[[ EXCERPTED TEXT, beginning ]]
I love this miscarriage tattoo one woman got to memorialize the death of her child. It didn’t matter that she was “only” 7 weeks or 6 weeks or 10 weeks pregnant. This was the loss of a dream–the loss of a dream child. People get tattoos for thousands of reasons, why not to memorialize the death of your dream child.
Your dreams of your child begin long before conception. They may intensify during your pregnancy, but they’ve been there all along. A miscarriage is the death of this dream child. Your grief is real regardless when during your pregnancy the baby is lost.
I’ve always been amazed at how little we know about the causes of miscarriages. It seems like something so basic as what makes a pregnancy fail would be obvious or at least the subject of intense research. The good news is that we are learning more each day. We talked about these recent breakthroughs on this Creating a Family show on The Latest Developments in Diagnosis and Prevention of Miscarriages. See highlights of what we covered below.
One of the hardest parts of the grief of pregnancy loss is that others don’t always recognize the pain, and you are left alone with your grief. Regardless of the lack of understanding you need to acknowledge this loss and say good-bye to your child. Many people find it helpful to do something to celebrate this child that was and is no longer, and to honor their grief. Some ideas are:
- Plant a tree or bush in honor of your child.
- Have a memorial service for your child.
- Write a letter to your baby and keep in with your keepsakes.
- Get a tattoo to memorialize this child.
[[ EXCERPTED TEXT, end ]]
[[ GIVEN ENTRIES, beginning ]]
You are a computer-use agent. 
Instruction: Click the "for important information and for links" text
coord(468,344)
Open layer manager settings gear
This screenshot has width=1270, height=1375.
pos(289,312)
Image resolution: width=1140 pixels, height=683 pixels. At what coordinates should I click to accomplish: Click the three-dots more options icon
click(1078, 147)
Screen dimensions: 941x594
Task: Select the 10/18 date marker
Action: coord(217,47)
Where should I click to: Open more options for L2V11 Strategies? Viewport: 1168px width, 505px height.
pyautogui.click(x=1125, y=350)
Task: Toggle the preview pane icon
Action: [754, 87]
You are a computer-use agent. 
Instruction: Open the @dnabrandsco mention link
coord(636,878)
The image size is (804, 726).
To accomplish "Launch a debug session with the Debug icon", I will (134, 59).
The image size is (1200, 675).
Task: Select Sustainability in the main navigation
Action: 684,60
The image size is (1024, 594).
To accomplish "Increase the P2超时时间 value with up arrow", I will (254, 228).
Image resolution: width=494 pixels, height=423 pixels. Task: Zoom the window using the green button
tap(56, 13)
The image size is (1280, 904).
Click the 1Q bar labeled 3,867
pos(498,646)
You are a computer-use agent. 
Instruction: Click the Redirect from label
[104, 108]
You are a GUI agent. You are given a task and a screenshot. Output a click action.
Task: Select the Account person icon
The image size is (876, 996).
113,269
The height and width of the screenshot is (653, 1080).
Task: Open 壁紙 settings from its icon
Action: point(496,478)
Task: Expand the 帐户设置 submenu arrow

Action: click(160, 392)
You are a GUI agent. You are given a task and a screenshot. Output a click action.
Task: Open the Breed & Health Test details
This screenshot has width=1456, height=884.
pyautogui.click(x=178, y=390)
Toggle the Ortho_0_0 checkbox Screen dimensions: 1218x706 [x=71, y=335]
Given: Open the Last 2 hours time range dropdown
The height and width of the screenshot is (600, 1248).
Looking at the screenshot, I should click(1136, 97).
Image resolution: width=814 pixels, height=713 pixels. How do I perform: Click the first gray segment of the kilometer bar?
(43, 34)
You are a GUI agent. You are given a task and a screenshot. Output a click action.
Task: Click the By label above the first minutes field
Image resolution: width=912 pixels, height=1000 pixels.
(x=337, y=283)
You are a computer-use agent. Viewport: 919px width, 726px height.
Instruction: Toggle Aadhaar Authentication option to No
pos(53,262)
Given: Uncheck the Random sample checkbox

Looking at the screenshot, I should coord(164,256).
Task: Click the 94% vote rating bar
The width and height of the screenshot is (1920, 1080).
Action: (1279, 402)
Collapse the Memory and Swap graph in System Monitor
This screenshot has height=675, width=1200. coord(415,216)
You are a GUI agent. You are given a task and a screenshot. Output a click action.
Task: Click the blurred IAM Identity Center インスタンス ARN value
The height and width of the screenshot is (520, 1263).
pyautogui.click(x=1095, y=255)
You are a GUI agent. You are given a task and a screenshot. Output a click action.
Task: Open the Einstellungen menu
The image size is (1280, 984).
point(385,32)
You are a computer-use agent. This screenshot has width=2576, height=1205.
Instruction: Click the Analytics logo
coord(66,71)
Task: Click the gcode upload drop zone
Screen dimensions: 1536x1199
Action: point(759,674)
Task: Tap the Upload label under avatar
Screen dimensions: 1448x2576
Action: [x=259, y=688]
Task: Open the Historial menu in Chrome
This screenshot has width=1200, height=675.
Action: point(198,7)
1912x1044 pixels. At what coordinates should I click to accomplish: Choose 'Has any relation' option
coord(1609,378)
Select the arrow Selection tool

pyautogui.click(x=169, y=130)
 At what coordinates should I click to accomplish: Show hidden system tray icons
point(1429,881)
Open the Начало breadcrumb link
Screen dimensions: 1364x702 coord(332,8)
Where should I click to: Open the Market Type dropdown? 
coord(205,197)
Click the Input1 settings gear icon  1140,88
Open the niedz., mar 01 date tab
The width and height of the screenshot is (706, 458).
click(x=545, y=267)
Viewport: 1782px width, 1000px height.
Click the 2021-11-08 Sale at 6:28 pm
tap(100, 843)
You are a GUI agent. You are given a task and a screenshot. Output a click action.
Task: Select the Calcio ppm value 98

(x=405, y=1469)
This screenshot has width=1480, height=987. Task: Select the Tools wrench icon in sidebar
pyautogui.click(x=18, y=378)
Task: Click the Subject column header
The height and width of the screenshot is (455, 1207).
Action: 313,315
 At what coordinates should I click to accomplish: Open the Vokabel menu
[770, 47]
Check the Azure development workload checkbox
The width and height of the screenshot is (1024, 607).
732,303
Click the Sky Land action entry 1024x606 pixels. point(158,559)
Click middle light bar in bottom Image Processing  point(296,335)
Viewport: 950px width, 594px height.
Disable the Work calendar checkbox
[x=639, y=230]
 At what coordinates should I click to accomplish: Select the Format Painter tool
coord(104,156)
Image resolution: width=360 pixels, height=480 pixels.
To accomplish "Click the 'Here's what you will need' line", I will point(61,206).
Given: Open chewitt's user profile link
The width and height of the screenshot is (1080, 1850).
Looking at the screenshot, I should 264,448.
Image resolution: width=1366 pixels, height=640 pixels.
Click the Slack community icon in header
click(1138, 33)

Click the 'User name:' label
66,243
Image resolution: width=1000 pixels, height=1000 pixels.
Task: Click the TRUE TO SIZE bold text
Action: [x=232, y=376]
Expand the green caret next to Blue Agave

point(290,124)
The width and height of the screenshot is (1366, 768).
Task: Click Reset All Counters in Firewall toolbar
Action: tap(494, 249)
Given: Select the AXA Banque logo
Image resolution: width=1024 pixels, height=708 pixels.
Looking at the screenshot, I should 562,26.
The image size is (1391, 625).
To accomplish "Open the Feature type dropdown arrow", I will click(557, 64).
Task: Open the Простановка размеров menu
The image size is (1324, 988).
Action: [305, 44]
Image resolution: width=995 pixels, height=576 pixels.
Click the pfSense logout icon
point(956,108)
[[ GIVEN ENTRIES, end ]]
* TASK SET
[1] Write out the pregnancy-loss text between "Your dreams of" and "we covered below.", inclusive.
[2] Render this sentence from the pregnancy-loss text in Spanish: "A miscarriage is the death of this dream child."

* SOLUTIONS BELOW
[1]
Your dreams of your child begin long before conception. They may intensify during your pregnancy, but they’ve been there all along. A miscarriage is the death of this dream child. Your grief is real regardless when during your pregnancy the baby is lost.
I’ve always been amazed at how little we know about the causes of miscarriages. It seems like something so basic as what makes a pregnancy fail would be obvious or at least the subject of intense research. The good news is that we are learning more each day. We talked about these recent breakthroughs on this Creating a Family show on The Latest Developments in Diagnosis and Prevention of Miscarriages. See highlights of what we covered below.

[2] Un aborto espontáneo es la muerte de este hijo soñado.